Docker Community Forums

Share and learn in the Docker community.

Does /usr/local/bin/docker-entrypoint.sh have to be group write?

I wanted to implement a TPE kernel module in my system, but unfortunately some of the docker official containers, like mariadb, have issues with it.

Basically the problem is with the /usr/local/bin/docker-entrypoint.sh file permissions:

-rwxrwxr-x 1 root root    5816 Jan  8 23:47 /usr/local/bin/docker-entrypoint.sh

Is there any reason that the file has group write permission?

That might be a question for the package maintainers, but the use case I could see for Docker would be if you needed to map the socket file inside your container so it could “safely” access the daemon. It would be more secure that way than running the entry point as root.
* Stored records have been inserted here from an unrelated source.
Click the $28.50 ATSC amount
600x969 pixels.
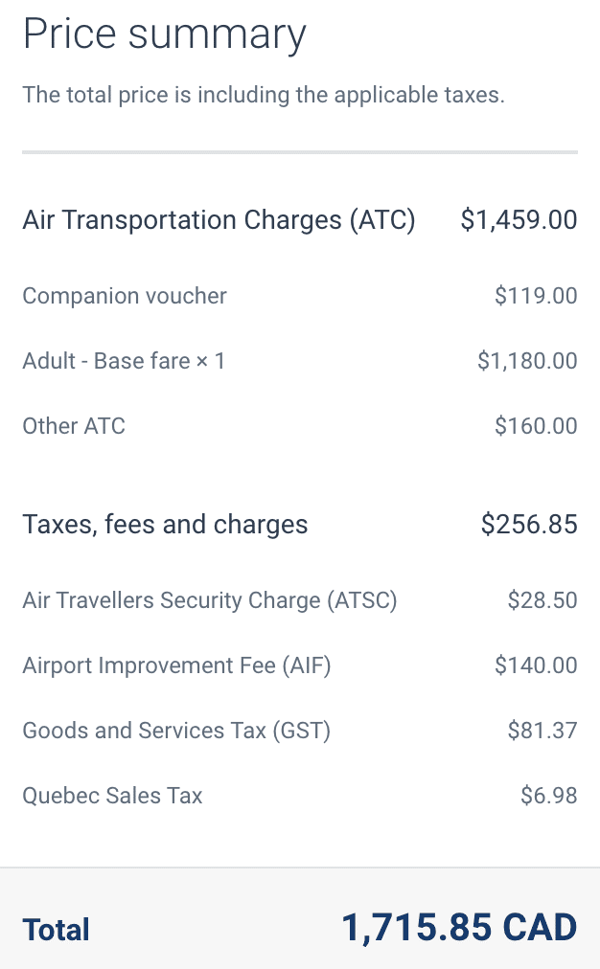point(542,600)
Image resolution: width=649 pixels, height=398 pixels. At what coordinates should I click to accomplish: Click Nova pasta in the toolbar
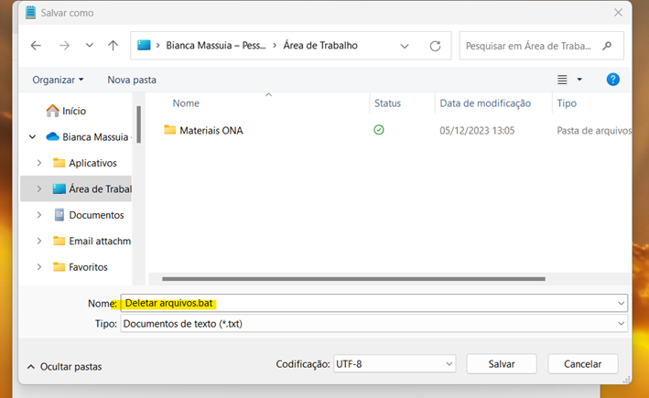[x=132, y=80]
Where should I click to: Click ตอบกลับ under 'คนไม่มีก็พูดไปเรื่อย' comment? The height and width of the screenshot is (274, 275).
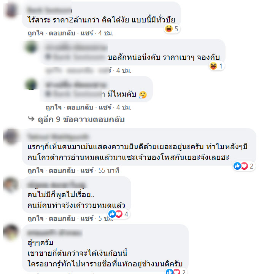(x=62, y=218)
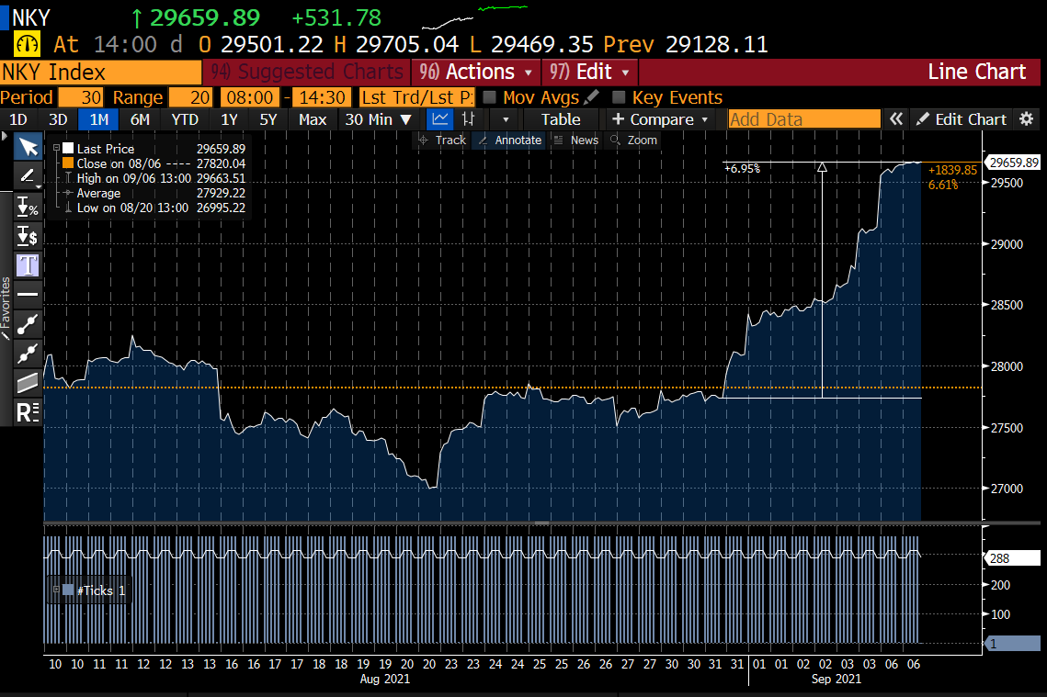This screenshot has width=1047, height=697.
Task: Switch to bar chart type icon
Action: (469, 119)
Have you tried getting rid of it (either “chmod g-s” or implementing your own entry point)? Anything in the scripts look like it requires root permissions?

I’m just using official images, and lots of them have the group write permission in this file. Guys from the mariadb told me they don’t change permissions in this file. So the only way to deal with the problem is to build my own images or to fix the issue upstream so the file doesn’t have to be group exec. So that’s why I’m asking.

I just realized I made a mistake. It’s not exec that causes the problem, but group write permission.